» **EXERCISE MATERIAL**
● ● ● ● ●

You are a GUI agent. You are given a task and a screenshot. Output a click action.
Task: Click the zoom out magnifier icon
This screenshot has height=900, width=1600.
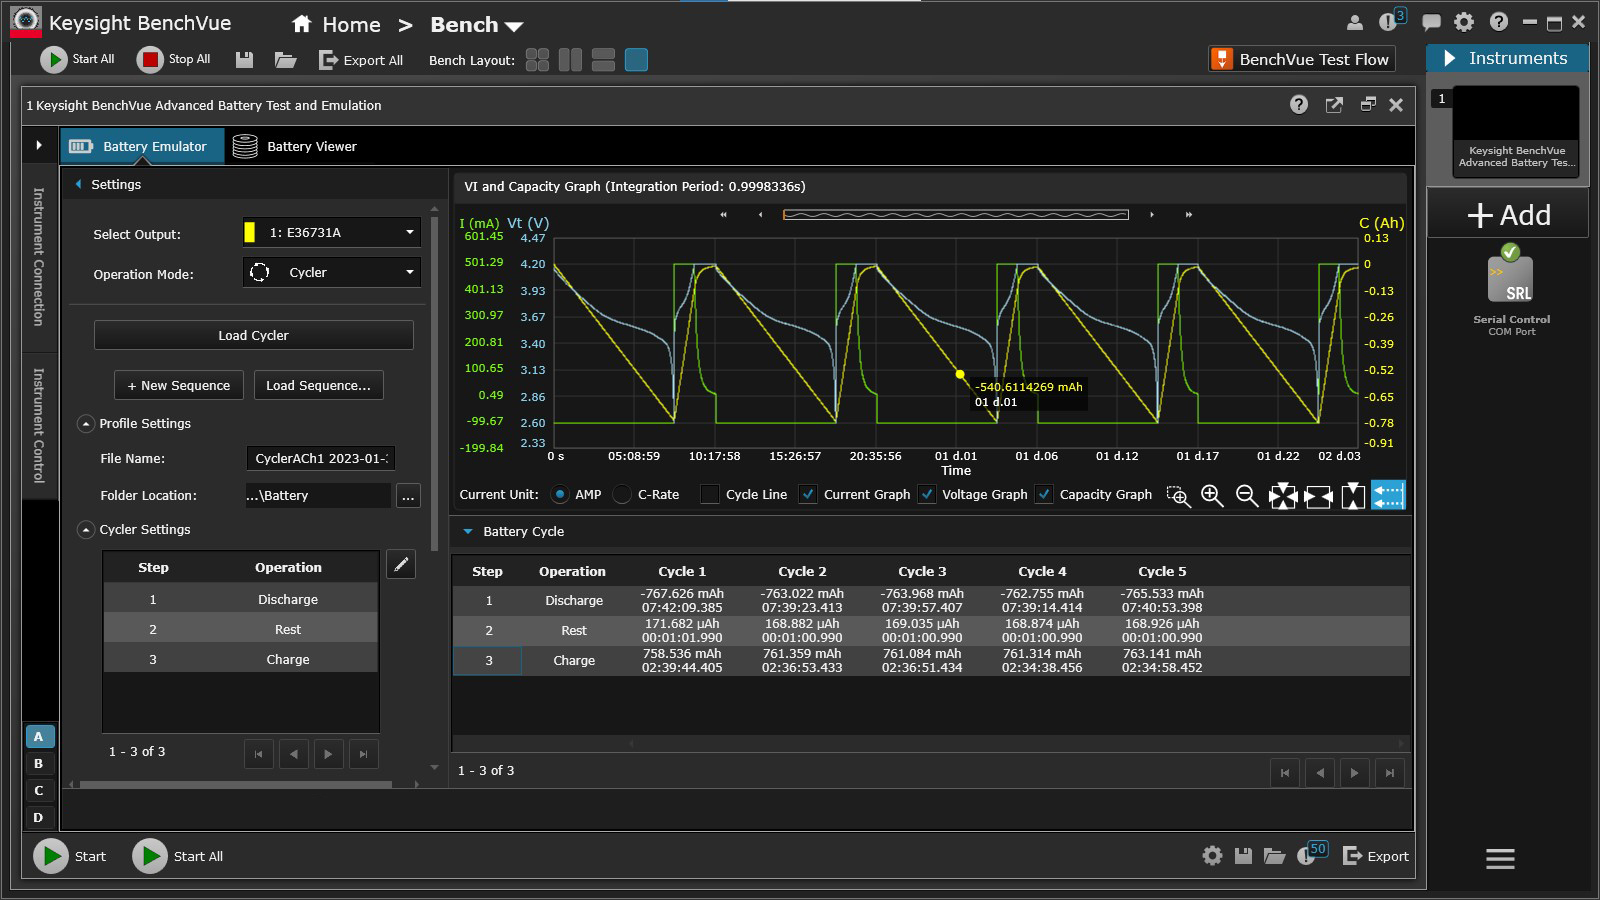click(1246, 495)
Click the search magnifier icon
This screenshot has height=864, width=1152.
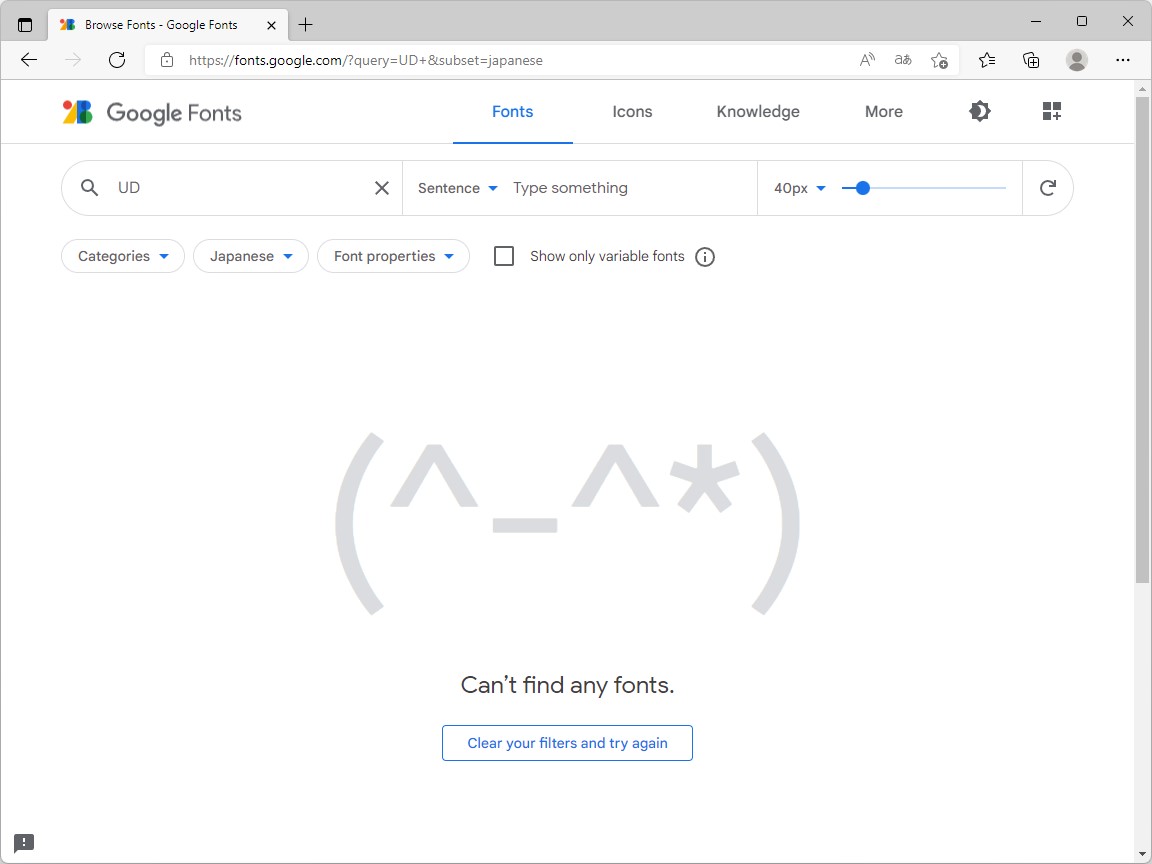[89, 187]
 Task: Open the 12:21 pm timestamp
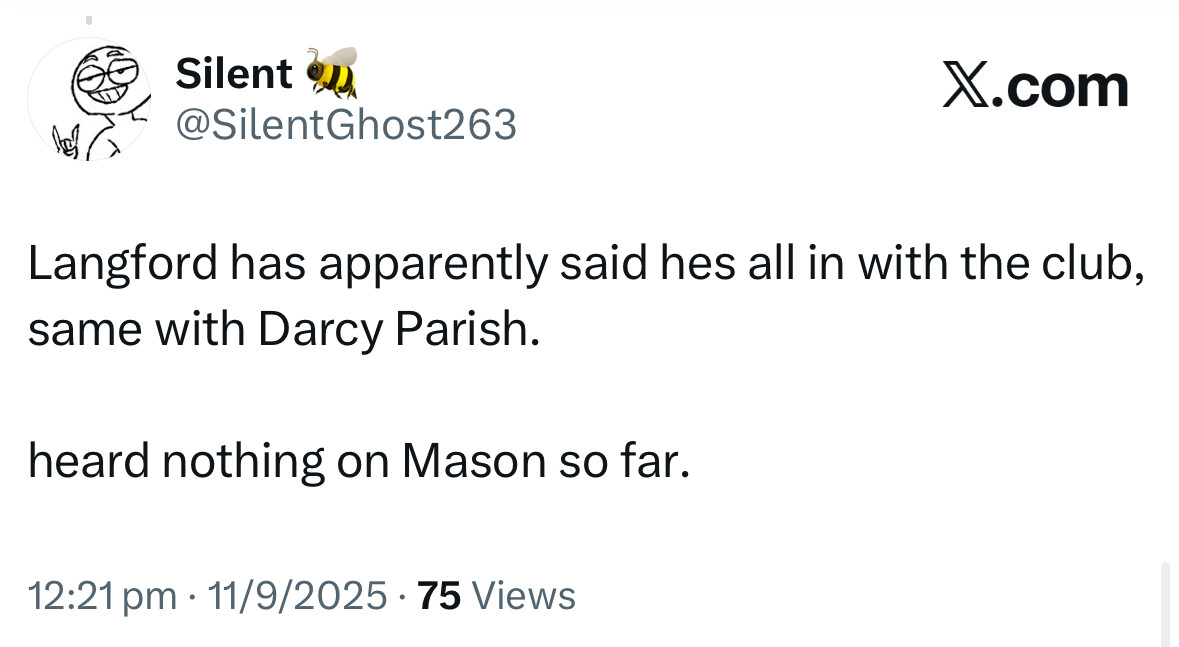click(102, 596)
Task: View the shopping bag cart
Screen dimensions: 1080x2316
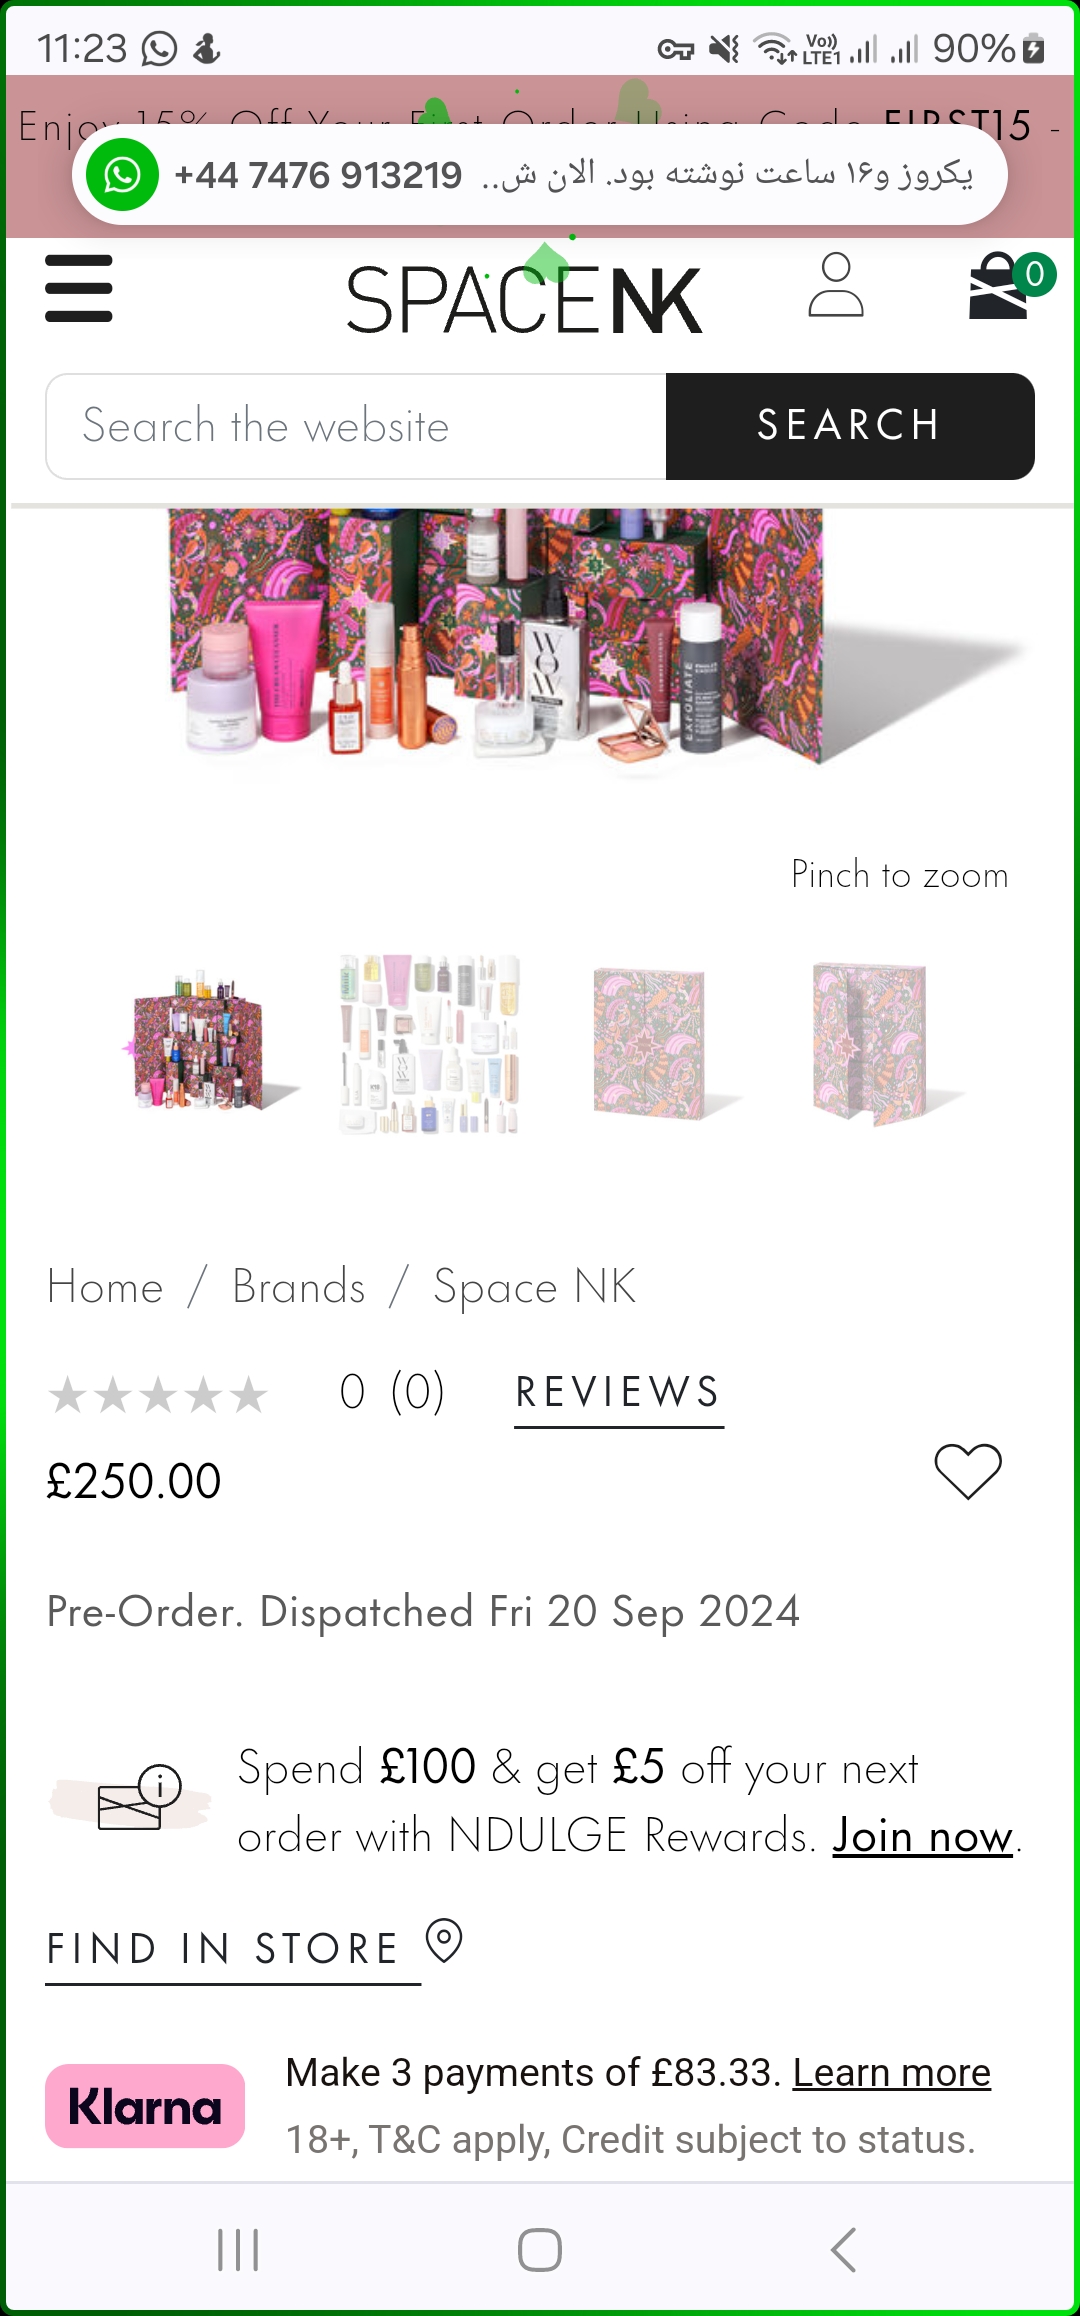Action: click(1003, 286)
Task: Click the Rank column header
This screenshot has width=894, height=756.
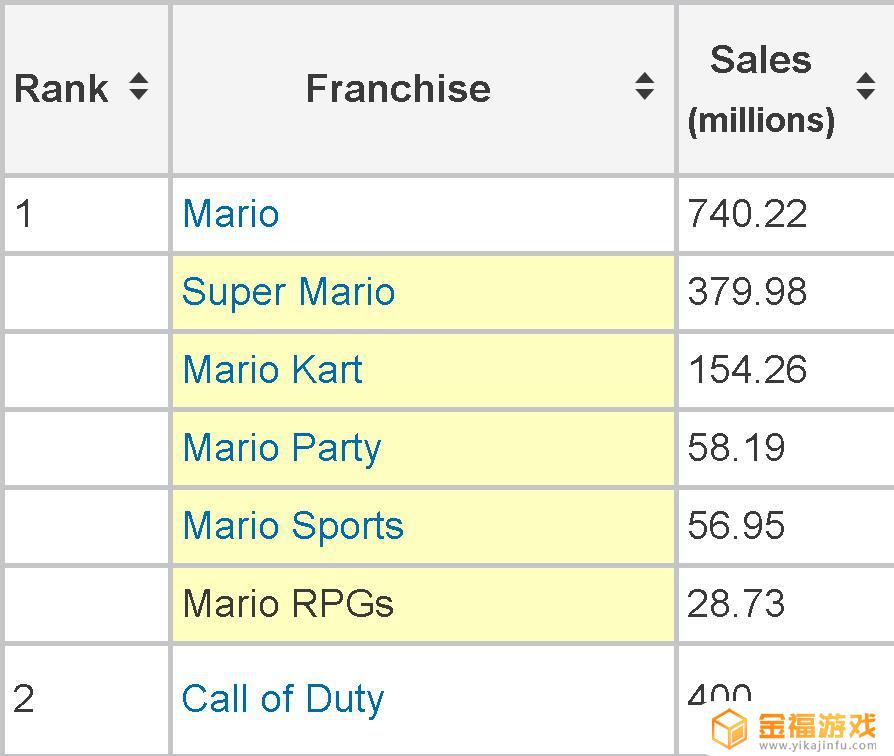Action: coord(87,89)
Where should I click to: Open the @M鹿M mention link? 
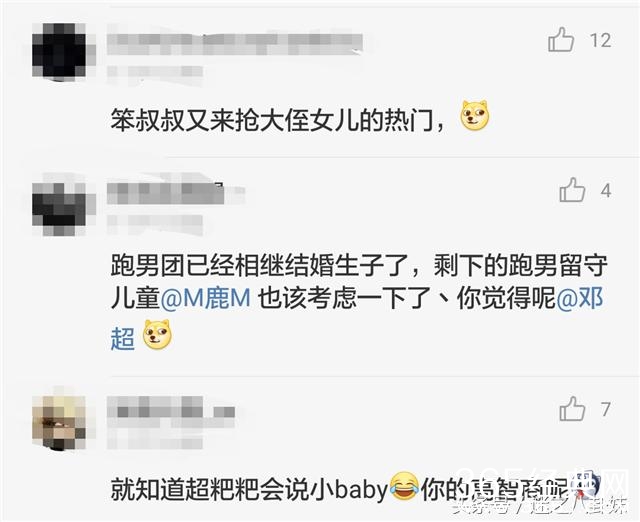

● ● ● ● ●

» **ABOUT THIS EXERCISE**
Exactly the lines from the one with "Task: Click the Rank column header" to the last line of the listing are wanted, both ends included and pictures excluded.

» **RESULT FOR THIS TASK**
Task: Click the Rank column header
This screenshot has width=894, height=756.
Action: coord(87,89)
Where should I click to: Open the @M鹿M mention link? 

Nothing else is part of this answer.